- [DO THIS] How many lines of the listing below contain the word "Open"? Reply with the number alone.
[Start of LISTED RECORDS]
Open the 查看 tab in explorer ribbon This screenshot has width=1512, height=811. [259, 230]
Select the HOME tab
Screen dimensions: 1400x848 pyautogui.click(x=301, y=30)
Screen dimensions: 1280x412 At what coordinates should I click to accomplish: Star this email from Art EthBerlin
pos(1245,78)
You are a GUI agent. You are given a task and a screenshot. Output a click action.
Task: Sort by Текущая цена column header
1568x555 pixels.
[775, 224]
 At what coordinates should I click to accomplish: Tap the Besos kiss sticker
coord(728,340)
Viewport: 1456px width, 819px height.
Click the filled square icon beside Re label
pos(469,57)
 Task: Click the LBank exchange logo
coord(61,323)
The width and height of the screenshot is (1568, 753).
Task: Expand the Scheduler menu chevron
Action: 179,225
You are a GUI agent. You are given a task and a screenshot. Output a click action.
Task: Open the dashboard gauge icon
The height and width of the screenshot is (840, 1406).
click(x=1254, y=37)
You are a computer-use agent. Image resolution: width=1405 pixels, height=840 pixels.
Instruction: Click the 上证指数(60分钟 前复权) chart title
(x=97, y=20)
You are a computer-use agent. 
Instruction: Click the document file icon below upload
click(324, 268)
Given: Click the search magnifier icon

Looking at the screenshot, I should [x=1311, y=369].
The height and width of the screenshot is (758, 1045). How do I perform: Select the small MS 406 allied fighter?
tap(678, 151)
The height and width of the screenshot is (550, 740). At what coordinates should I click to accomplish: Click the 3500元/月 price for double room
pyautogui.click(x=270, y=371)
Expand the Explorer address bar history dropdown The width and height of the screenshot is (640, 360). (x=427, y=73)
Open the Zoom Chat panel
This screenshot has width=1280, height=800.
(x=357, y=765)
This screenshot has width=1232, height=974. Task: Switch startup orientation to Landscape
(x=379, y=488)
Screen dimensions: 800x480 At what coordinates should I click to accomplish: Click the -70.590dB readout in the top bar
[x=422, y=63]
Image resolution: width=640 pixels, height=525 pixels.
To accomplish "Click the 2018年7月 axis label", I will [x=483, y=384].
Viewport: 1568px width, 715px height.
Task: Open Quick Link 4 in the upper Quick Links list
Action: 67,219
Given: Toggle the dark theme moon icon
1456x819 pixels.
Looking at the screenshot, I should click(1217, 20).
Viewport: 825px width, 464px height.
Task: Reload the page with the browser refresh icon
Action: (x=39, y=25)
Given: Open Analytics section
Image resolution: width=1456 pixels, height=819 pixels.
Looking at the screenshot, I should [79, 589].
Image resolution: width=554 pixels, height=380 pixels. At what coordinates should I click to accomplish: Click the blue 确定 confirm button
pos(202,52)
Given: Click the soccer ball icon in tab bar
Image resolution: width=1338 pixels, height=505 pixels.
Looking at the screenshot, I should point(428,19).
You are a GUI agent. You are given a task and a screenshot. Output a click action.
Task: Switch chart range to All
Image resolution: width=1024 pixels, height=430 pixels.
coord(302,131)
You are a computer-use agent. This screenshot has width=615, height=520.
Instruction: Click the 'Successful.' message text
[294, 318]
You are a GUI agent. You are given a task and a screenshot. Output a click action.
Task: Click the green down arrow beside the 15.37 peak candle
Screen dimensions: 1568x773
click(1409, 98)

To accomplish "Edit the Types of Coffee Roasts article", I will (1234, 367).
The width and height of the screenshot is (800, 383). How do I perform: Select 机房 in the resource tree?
[End of LISTED RECORDS]
- [CORRECT RESULT] 5